Objectif
Extrais sans rien changer le passage de l'extrait ci-dessous sur la reconnaissance de dette, de « Il fait valoir » à « l'acte authentique d'échange. », ces deux bornes comprises.

Extrait choisi
────────────────────

Il fait valoir que la preuve d'une contre-lettre peut être apportée par tous moyens en cas de fraude et invoque à ce titre le fait que la reconnaissance de dette a été établie à la même date que l'acte d'échange et stipule que la somme est due dès la prise d'usage de la maison située [Adresse 3], qui est l'un des immeubles objet de l'échange. Il fait également observer que la somme de 31 698,44 euros reprise dans la reconnaissance de dette correspond au centime d'euro près à celle figurant sur le décompte au 16 septembre 2006 de remboursement anticipé du prêt qu'il a souscrit auprès du Crédit Agricole le 8 octobre 1998 pour l'acquisition de l'immeuble de [Localité 5] attribué à Madame [B] à charge pour elle de rembourser la part de l'emprunt qu'il avait contracté. Il en déduit que Madame [B] ne peut soutenir que la somme versée n'a aucun lien avec l'acte authentique d'échange.

────────────────────

Lignes de données de pointage

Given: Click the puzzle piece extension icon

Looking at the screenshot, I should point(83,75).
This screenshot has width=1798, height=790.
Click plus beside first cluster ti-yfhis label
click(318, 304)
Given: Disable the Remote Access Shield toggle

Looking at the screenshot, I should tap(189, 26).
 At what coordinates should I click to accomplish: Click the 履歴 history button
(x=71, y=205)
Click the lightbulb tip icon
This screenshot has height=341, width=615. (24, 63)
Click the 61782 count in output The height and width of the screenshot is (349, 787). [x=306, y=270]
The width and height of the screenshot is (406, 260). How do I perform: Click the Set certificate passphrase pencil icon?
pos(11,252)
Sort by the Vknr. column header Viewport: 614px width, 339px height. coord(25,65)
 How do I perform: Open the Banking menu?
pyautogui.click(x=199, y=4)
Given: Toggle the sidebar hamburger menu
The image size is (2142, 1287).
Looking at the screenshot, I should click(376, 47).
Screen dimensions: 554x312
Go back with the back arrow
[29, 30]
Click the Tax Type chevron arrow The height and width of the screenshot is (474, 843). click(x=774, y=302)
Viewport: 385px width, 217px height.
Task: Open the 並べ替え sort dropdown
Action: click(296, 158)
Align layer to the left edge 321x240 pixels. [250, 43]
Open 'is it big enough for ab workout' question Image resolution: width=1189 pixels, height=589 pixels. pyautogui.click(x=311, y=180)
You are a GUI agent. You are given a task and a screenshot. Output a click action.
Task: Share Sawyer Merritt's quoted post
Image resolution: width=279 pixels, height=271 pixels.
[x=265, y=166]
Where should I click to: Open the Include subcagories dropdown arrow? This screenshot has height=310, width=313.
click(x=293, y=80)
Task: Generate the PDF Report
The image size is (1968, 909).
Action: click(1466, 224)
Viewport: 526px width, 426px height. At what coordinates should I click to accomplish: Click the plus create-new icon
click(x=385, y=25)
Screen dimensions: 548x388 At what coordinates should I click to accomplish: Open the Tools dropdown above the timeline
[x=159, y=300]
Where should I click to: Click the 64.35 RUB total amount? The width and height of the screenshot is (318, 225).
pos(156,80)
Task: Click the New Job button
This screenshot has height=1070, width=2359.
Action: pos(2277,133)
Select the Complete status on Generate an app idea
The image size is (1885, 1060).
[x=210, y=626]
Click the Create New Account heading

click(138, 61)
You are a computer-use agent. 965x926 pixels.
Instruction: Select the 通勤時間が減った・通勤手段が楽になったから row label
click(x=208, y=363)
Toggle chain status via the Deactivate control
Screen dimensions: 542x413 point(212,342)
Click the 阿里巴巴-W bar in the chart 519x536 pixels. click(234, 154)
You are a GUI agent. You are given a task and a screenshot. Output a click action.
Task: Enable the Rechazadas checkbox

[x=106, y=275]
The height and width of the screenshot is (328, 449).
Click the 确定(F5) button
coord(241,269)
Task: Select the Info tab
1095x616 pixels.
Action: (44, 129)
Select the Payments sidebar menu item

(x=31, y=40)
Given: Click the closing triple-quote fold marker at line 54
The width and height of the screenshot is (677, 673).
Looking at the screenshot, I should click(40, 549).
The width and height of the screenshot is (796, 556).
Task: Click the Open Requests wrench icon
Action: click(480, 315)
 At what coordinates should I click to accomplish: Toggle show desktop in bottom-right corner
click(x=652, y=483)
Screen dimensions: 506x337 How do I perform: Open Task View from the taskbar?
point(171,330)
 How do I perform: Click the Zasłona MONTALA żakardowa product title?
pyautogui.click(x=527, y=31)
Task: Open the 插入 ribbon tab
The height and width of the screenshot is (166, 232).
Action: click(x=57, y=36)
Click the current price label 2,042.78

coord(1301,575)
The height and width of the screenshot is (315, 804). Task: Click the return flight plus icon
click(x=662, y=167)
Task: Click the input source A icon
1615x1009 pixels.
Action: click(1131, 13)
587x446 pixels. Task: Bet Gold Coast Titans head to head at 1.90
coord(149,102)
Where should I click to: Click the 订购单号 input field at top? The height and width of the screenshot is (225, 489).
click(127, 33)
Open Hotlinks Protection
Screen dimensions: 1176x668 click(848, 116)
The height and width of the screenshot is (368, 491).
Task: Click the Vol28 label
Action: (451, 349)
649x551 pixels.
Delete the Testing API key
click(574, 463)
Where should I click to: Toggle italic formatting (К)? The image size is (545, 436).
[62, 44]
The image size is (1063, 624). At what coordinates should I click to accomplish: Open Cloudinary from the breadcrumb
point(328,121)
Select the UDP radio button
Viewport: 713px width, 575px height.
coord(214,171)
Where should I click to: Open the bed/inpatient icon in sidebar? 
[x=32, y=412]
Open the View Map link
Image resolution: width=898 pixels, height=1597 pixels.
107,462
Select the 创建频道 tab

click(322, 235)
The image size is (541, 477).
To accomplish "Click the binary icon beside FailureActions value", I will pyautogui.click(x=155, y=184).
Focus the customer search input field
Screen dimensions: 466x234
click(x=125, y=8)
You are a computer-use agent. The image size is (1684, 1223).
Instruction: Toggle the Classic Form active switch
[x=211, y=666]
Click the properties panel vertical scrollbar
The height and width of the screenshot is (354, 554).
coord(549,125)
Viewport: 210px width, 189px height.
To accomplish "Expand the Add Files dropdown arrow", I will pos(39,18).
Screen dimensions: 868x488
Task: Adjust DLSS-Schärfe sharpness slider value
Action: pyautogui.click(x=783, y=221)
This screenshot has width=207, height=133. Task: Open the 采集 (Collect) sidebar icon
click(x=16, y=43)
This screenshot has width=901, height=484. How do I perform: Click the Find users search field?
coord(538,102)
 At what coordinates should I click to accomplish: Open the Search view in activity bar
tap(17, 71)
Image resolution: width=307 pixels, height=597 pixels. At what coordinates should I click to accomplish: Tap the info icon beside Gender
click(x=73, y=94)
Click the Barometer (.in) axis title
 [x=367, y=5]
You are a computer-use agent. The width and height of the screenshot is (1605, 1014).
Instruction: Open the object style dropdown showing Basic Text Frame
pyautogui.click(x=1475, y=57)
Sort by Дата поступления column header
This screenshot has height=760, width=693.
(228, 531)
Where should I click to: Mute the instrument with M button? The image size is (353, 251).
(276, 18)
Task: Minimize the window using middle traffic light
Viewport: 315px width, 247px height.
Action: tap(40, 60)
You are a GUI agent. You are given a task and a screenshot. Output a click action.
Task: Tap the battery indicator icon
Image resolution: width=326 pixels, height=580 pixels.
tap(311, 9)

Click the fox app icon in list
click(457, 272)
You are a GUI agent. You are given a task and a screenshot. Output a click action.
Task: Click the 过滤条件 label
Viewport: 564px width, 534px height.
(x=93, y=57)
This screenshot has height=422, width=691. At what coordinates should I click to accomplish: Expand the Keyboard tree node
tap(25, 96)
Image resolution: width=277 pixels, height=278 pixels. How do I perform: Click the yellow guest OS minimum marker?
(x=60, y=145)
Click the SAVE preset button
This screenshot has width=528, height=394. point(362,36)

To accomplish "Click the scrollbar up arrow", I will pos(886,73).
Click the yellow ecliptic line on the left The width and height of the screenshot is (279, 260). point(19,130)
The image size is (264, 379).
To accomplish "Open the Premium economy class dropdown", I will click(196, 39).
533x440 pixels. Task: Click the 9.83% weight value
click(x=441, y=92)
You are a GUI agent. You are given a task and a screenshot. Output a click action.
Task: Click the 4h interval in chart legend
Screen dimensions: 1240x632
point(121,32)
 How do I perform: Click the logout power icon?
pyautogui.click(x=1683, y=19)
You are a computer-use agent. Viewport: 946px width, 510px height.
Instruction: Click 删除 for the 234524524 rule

────────────────────

Solution
Il fait valoir que la preuve d'une contre-lettre peut être apportée par tous moyens en cas de fraude et invoque à ce titre le fait que la reconnaissance de dette a été établie à la même date que l'acte d'échange et stipule que la somme est due dès la prise d'usage de la maison située [Adresse 3], qui est l'un des immeubles objet de l'échange. Il fait également observer que la somme de 31 698,44 euros reprise dans la reconnaissance de dette correspond au centime d'euro près à celle figurant sur le décompte au 16 septembre 2006 de remboursement anticipé du prêt qu'il a souscrit auprès du Crédit Agricole le 8 octobre 1998 pour l'acquisition de l'immeuble de [Localité 5] attribué à Madame [B] à charge pour elle de rembourser la part de l'emprunt qu'il avait contracté. Il en déduit que Madame [B] ne peut soutenir que la somme versée n'a aucun lien avec l'acte authentique d'échange.